Return every entry exactly, except for any pictures.
Segment Start: LISTED RECORDS
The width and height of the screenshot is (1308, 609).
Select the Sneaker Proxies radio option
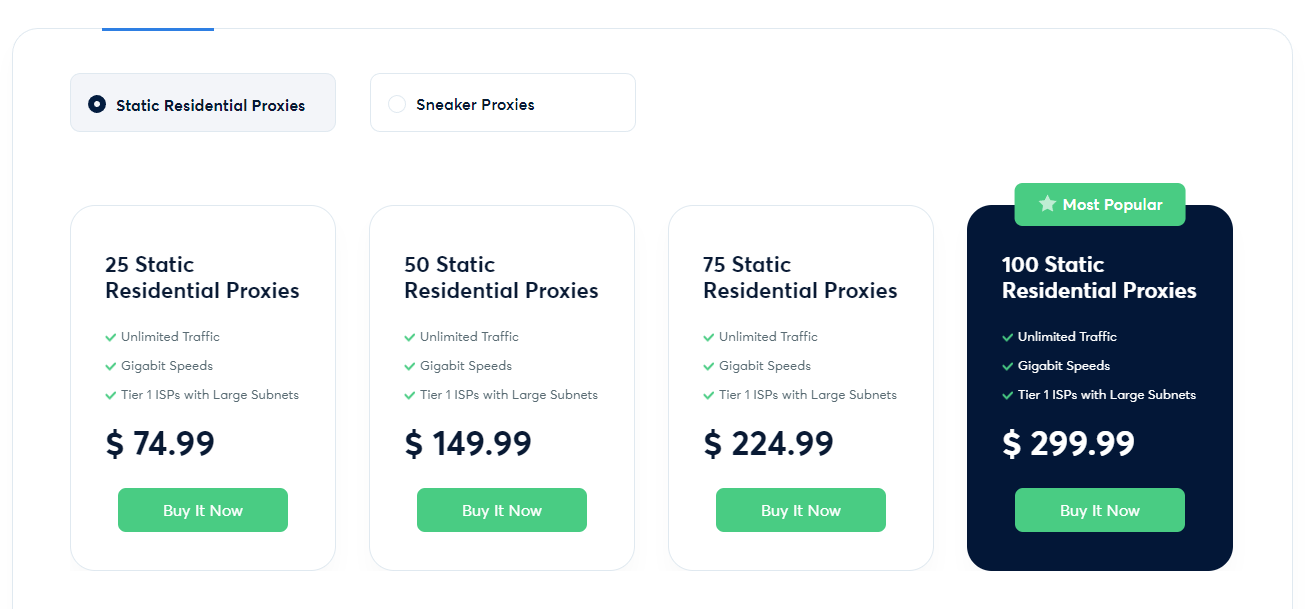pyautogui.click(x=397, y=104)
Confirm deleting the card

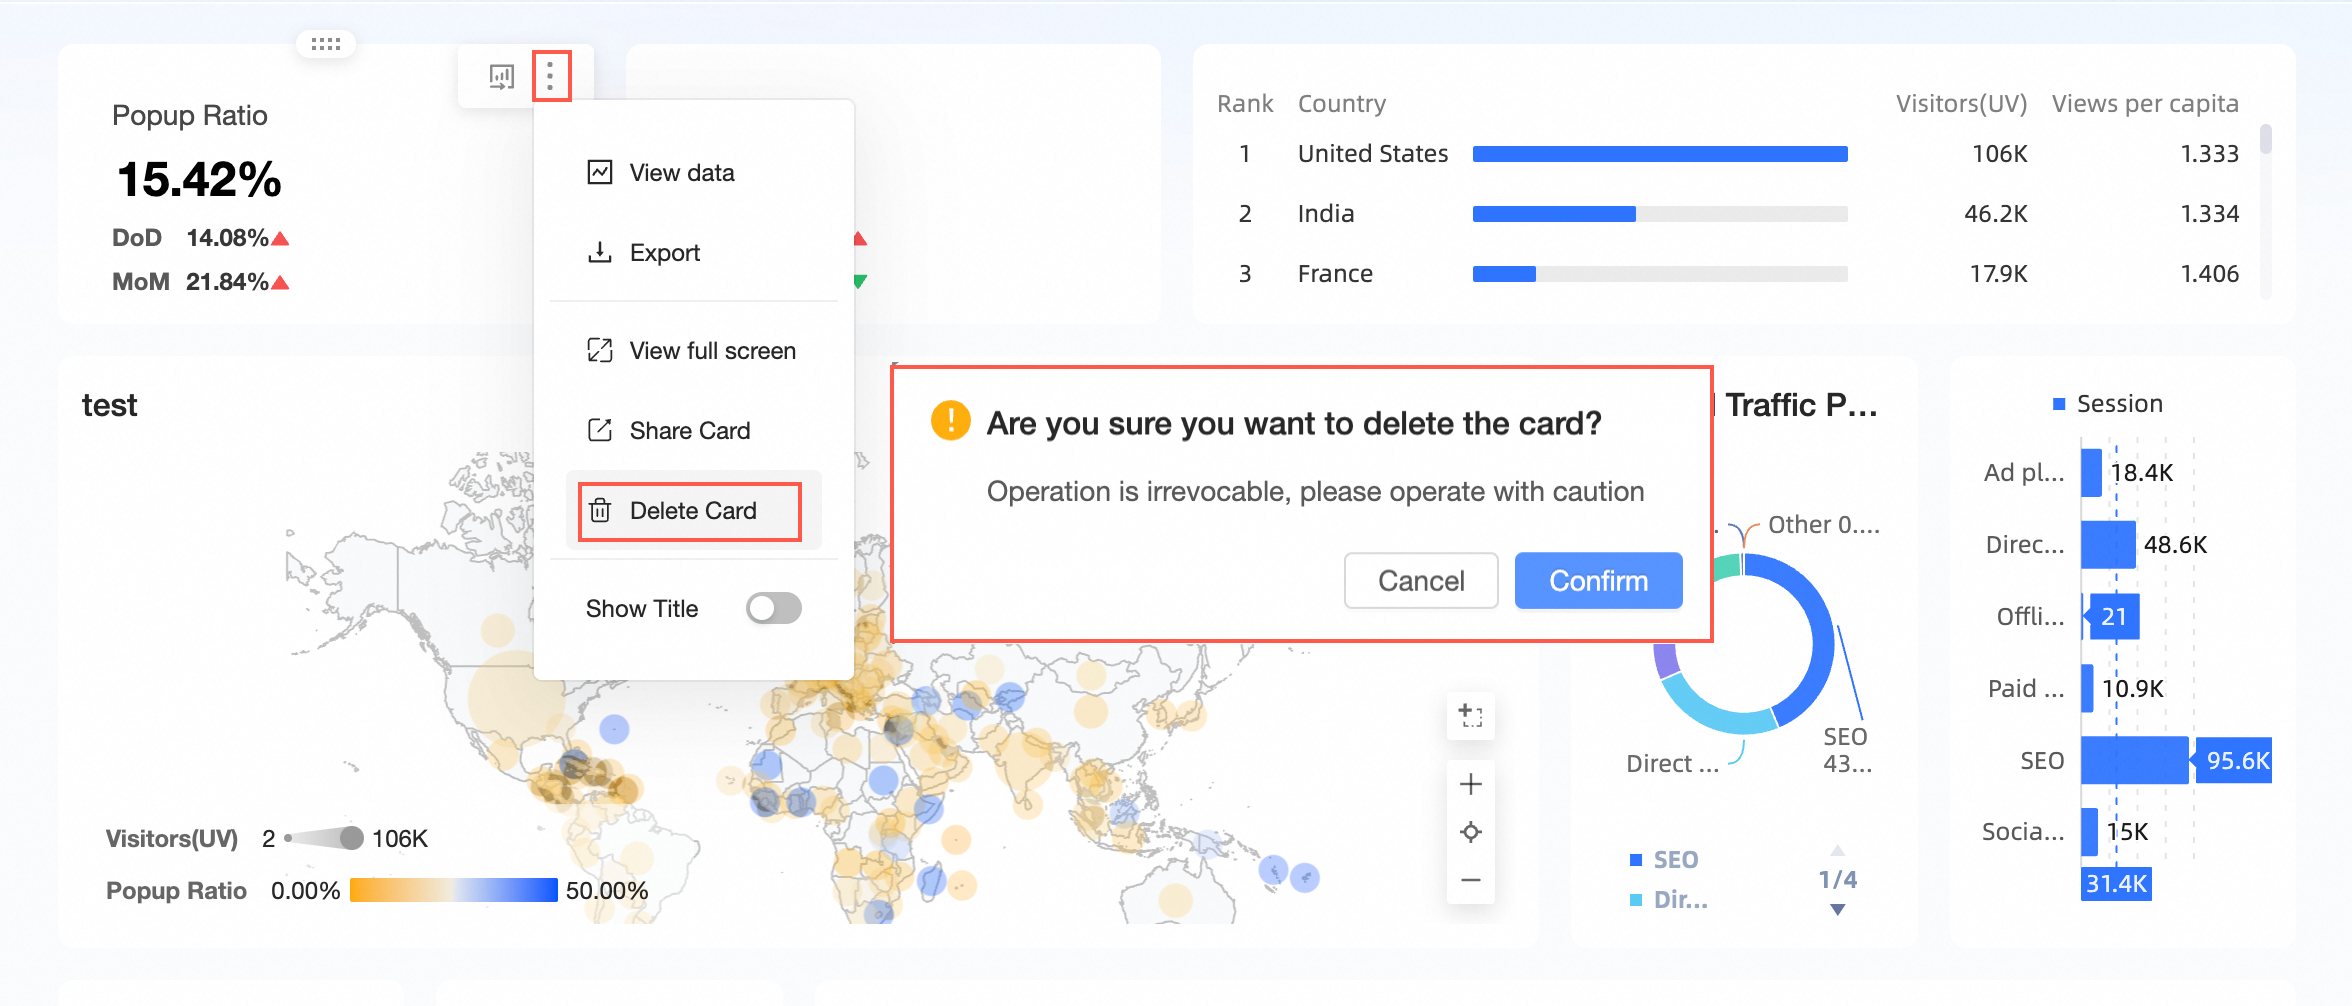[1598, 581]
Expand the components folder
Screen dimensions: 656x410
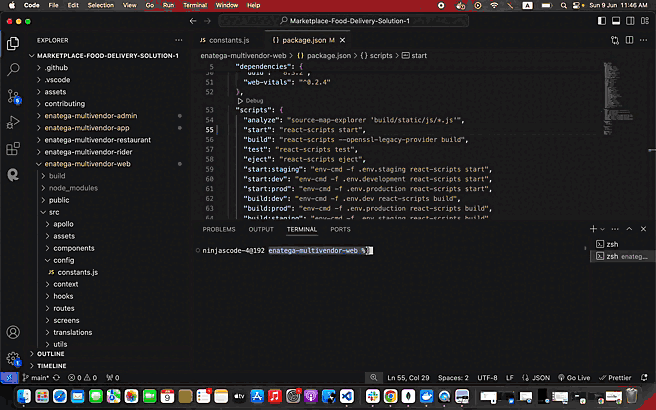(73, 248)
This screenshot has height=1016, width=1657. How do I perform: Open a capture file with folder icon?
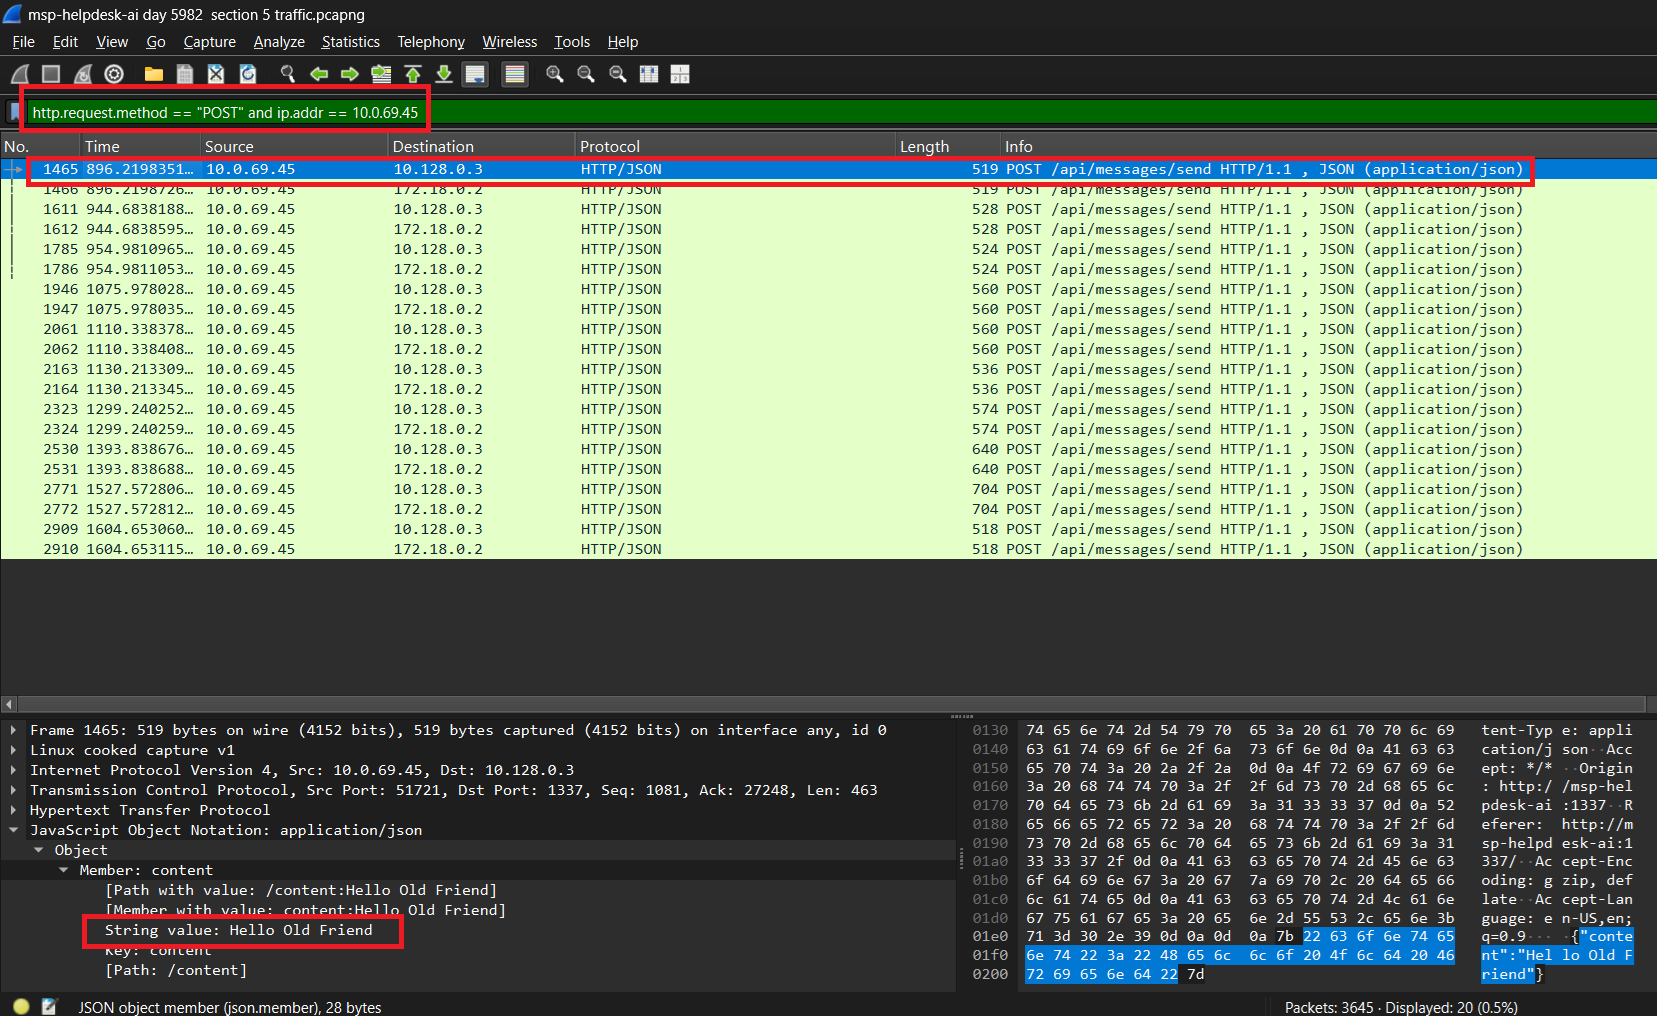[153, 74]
Segment End: LISTED RECORDS
WRITTEN RESPONSE.
The width and height of the screenshot is (1308, 609).
Select the Sneaker Proxies radio option
pyautogui.click(x=397, y=104)
Confirm deleting the card

[1598, 581]
Expand the components folder
Screen dimensions: 656x410
(73, 248)
This screenshot has height=1016, width=1657. How do I perform: Open a capture file with folder icon?
[153, 74]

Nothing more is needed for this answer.